Offbeat

Melting Artic Ice Reveals Ancient Weapons

The Canadian Arctic is the unlikely site of an amazing treasure trove of ancient weaponry. Melting ice patches in the Yukon’s remote Mackenzie Mountains have uncovered a collection of weapons that dates back more than 2,000 years. These spears, squirrel snares and bow and arrows are shedding significant light upon ancient hunting strategies. Read on for more about this scintillating find.

This array of ancient weapons buried under centuries of snow was discovered in a region ordinarily dotted with significant ice patches that until recently remained frozen all year. Caribou huddle on these formations during the warmer months of the year as they offer remote respite from the heat and annoying bugs. This age old practice makes the caribou easy targets for lazy hunters.

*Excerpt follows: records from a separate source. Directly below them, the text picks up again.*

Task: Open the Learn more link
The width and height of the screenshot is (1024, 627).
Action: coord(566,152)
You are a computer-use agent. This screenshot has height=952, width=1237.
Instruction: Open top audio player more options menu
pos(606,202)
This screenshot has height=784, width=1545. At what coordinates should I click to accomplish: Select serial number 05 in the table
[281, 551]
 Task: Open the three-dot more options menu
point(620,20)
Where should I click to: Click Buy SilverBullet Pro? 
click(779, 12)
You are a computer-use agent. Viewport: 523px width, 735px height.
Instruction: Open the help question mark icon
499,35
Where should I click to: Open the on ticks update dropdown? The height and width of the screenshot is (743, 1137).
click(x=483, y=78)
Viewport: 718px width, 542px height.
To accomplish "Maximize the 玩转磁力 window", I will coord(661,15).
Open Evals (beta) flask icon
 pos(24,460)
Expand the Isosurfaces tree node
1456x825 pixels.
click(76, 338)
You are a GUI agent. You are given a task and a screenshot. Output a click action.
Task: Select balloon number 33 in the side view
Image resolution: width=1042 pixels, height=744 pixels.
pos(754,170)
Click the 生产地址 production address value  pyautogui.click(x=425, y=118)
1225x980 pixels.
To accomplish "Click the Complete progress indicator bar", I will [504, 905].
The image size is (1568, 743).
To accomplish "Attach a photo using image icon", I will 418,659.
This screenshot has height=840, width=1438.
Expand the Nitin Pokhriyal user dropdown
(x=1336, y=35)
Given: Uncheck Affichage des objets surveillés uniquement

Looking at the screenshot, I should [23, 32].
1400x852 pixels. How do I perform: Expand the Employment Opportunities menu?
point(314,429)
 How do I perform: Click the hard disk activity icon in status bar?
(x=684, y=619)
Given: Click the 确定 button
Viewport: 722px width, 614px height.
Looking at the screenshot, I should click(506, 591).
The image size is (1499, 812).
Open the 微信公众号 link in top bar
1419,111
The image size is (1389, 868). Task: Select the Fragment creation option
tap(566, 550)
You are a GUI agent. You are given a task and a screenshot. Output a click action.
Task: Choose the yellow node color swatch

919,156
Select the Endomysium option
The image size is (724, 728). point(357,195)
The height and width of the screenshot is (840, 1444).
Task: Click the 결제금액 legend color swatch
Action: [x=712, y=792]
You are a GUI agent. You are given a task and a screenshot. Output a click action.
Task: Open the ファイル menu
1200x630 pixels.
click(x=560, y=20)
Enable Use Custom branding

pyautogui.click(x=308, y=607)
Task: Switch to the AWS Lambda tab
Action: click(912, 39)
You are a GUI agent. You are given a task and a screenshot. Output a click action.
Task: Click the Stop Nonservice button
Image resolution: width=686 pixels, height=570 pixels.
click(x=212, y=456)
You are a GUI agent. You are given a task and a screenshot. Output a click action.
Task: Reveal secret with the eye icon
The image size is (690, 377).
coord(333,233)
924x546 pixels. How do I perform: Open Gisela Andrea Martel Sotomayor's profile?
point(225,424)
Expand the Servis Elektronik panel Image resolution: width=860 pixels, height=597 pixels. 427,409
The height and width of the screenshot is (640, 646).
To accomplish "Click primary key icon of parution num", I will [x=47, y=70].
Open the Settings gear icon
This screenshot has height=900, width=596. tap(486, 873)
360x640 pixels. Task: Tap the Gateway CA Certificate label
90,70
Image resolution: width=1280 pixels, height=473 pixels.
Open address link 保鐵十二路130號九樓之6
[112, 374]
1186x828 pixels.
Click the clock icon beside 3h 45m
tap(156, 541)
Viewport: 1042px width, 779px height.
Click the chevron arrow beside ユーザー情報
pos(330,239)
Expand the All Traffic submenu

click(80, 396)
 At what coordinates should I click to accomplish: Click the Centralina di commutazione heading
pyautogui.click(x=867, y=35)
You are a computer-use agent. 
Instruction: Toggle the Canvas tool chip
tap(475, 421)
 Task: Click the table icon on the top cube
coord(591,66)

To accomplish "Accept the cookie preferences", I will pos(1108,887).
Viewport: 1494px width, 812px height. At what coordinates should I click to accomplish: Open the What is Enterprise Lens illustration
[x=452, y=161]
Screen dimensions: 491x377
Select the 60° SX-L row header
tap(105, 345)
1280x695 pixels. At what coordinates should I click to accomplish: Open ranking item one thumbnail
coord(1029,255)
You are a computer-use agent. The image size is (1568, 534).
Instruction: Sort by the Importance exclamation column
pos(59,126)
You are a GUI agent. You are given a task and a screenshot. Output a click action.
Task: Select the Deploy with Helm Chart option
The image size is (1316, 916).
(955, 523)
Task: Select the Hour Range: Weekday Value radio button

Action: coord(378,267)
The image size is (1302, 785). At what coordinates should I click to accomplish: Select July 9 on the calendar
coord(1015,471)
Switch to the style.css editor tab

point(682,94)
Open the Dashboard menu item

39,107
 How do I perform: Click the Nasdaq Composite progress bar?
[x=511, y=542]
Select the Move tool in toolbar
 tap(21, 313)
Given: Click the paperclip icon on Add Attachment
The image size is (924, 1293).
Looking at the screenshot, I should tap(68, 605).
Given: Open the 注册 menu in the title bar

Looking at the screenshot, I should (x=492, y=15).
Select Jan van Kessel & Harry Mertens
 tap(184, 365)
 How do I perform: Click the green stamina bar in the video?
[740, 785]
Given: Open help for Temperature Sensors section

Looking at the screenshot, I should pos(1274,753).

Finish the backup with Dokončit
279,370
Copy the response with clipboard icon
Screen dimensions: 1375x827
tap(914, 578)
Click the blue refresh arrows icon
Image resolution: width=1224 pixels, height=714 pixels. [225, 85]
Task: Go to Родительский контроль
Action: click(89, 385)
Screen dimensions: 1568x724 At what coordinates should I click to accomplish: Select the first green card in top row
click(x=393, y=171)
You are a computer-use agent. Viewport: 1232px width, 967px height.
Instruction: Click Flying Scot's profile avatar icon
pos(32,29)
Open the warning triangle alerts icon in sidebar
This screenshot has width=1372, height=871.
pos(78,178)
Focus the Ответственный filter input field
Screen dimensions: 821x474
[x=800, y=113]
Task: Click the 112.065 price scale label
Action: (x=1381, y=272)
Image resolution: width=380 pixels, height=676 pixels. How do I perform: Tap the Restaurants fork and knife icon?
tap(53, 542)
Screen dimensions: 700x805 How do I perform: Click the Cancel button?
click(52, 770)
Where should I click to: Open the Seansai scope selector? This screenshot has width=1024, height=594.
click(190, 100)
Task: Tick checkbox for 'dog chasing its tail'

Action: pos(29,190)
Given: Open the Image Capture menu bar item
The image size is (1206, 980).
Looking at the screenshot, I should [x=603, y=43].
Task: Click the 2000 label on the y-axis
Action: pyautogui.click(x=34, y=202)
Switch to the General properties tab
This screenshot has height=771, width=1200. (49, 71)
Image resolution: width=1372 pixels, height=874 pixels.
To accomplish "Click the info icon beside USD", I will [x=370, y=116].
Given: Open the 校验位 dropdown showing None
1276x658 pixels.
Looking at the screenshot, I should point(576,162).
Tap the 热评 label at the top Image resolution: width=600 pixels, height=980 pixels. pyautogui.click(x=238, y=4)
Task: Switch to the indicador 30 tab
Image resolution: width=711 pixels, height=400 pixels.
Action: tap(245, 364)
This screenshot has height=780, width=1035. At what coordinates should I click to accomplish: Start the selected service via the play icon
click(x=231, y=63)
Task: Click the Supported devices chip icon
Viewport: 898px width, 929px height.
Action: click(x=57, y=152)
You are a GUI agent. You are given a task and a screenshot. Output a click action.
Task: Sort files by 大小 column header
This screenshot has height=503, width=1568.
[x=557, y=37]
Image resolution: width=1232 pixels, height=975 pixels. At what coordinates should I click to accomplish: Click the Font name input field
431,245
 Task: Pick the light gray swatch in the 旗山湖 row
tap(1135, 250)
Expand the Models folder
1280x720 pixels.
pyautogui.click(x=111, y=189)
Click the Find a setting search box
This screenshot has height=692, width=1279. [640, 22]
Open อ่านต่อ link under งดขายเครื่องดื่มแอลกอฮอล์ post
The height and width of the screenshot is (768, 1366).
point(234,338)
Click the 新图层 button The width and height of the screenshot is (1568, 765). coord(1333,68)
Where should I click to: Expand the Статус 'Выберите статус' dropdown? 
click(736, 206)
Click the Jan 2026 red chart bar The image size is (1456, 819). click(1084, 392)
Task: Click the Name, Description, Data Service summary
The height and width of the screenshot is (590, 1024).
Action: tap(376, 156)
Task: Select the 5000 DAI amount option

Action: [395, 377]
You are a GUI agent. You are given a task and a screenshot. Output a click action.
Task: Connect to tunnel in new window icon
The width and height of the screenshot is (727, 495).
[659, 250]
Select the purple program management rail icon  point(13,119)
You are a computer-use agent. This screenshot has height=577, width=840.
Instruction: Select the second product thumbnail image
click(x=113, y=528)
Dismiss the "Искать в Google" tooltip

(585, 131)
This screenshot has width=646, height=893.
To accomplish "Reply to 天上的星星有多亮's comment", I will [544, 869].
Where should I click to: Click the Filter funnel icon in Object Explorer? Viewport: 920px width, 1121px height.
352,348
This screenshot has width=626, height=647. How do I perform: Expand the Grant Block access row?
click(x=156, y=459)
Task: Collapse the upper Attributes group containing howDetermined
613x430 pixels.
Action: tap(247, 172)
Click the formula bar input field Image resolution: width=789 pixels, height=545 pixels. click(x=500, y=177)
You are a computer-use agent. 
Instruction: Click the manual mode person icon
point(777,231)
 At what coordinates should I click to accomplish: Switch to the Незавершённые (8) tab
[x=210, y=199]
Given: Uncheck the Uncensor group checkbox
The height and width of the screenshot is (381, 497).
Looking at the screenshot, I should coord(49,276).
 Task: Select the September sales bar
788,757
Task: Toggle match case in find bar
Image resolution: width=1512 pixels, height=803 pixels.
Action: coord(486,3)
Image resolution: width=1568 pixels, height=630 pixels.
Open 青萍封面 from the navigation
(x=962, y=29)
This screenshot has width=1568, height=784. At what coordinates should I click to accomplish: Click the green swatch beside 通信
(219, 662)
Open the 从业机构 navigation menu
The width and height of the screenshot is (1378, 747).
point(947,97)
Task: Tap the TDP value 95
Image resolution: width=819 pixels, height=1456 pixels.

According to Tom Andrews, an archaeologist with the Prince of Wales Northern Heritage Center in Yellowknife and lead researcher on the International Polar Year Ice Patch Study:

“We are talking of complete examples of ancient technology, including arrows with wooden shafts, feathers and sinew hafting. These artifacts are giving us an entirely new appreciation of how ancient hunting tools were made and used. There are wooden arrows and dart shafts so fine you can’t believe someone sat down with a stone and made them.”

This specific field of Ice Patch archaeology originated in the southern Yukon back in 1997 when sheep-herders uncovered a 4,300-year-old dart shaft floating amid the caribou dung in the thawing patches of ice.

In the words of Greg Hare, a Yukon archaeologist who analyzed the original discovery:

“Following that discovery, we recovered more than 200 ancient hunting artifacts, with the oldest dating back more than 9,000 years.”

These fascinating finds, in addition to the unearthing of some 1,600 animal bones, and mummified remains of plants, small mammals and birds that had been preserved in the ice for thousands of years, can be attributed to the unintentional benefits of global warming.

In the next year or so, Andrews and his team will be targeting some twenty ice patches for the retrieval of priceless and highly fragile artifacts as they go through the melting process. It is a race against time as the artifacts must be collected before they are either trampled by caribou or dissolved by acidic soils.

Despite the life threatening ramifications of global warming, in this case it has opened an important door to the past that will help us understand our ancestors in even greater detail.